Was ich für mich als sinnstiftend betrachte, hängt also in hohem Maße von meiner individuellen Persönlichkeit, meiner Haltung und meinen Meinungen ab. Und wir sollten es idealerweise in Bezug auf andere nicht bewerten. Denn wir sind vermutlich alle auf unsere ganz eigene Art und Weise ein wenig schräg bzw. skurril – oder besser anders.

Nichtsdestotrotz ist die individuell empfundene Sinnhaftigkeit extrem wichtig dafür, wie wir mit den Dingen und Aufgaben in unserem Leben umgehen und wie wir uns dabei fühlen!

Und das bringt uns zur Energie … Um es etwas platt auszudrücken: Wenn wir etwas für wirklich sinnstiftend halten, gibt uns das eine Menge Motivation und Energie. Dann sprechen wir von Passion und Leidenschaft, oder dass wir für etwas „brennen“. Sinnstiftung und Sinnhaftigkeit führen also dazu, dass wir daran glauben, dass das was wir tun bzw. dass das, was zur Verwirklichung eines Zieles notwendig ist, einen Nutzen hat oder etwas positiv verändert. Deshalb engagieren wir uns dafür bzw. machen uns etwas zu eigen. Sinnstiftung setzt also im besten Fall ungeahnte Kräfte frei, führt dazu, dass wir etwas gerne machen, oder das wir es trotzdem machen, obwohl wir es vielleicht nicht wirklich gerne tun. 

Und warum sind Sinnstiftung und Energie wichtig für die Ausbildung von Resilienz?

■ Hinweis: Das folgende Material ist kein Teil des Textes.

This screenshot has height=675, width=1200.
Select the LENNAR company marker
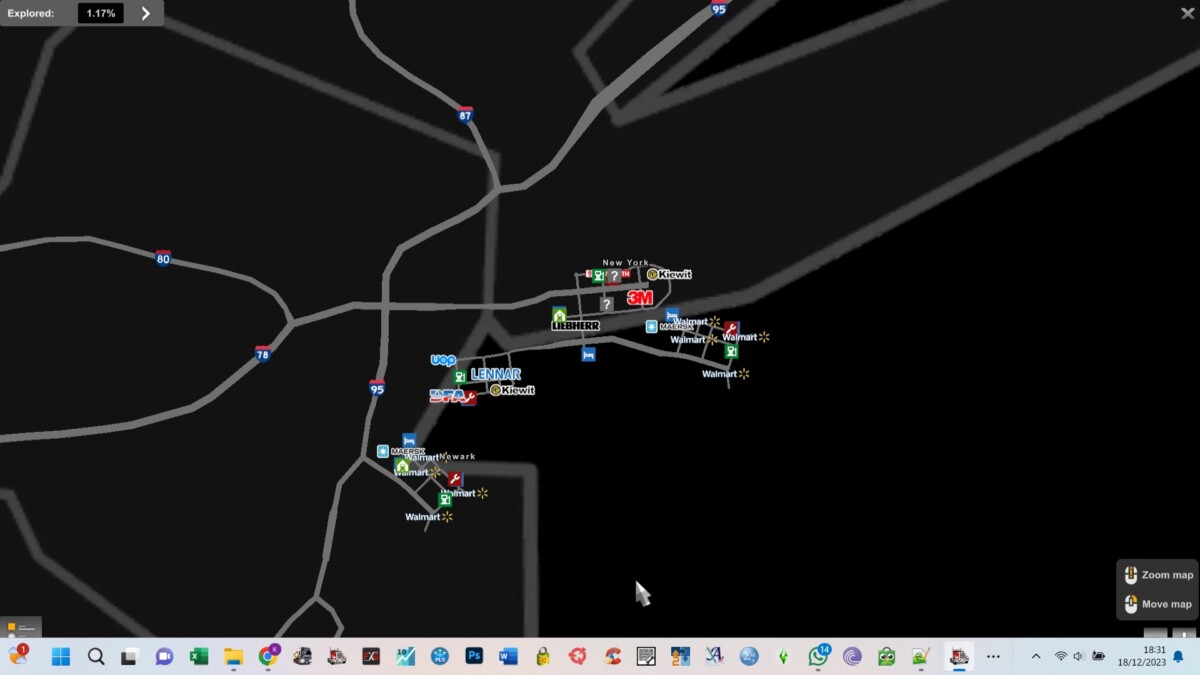(496, 374)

Vor allem deshalb, weil es einen sehr negativen Einfluß auf uns hat, wenn wir etwas als nicht sinnstiftend bzw. sogar sinnlos betrachten. Das tritt vor allem dann auf, wenn der Impuls dazu von außen erfolgt und wir dazu aufgefordert, diszipliniert oder gar gezwungen werden, obwohl wir dies gar nicht wollen oder für sinnvoll erachten.

In vielen Fällen kommt das einem totalen Energieverlust gleich. Wir können uns nicht motivieren. Wir quälen uns. Wir drücken uns vor den von uns „verlangten“ Aufgaben. Wir haben überhaupt keinen Spaß daran. Wir bekommen schlechte Laune. Wir nörgeln herum und werden vielleicht sogar aggressiv. Und abbekommen tun es dann ggf. auch noch die „Falschen“.

Wir begeben uns also in eine Art Abwärtsspirale negativer Emotionen, die uns stresst, Ängste verursacht und ggf. sogar veritable Krisen bis hin zum Burnout auslösen kann. Denn ein Burnout (oder besser eine Erschöpfungdepression) kommt immer auch einer Sinnkrise gleich.

Aus diesem Grund ist es zur Stärkung unserer Resilienz wichtig, dass wir das, was wir tun und was einen Großteil unseres Lebens ausmacht (Arbeit, Beziehungen, etc.), immer wieder bewusst (siehe auch Bewusstheit) hinterfragen und versuchen nur das zu tun und zuzulassen, was uns auch als sinnvoll und sinnstiftend erscheint.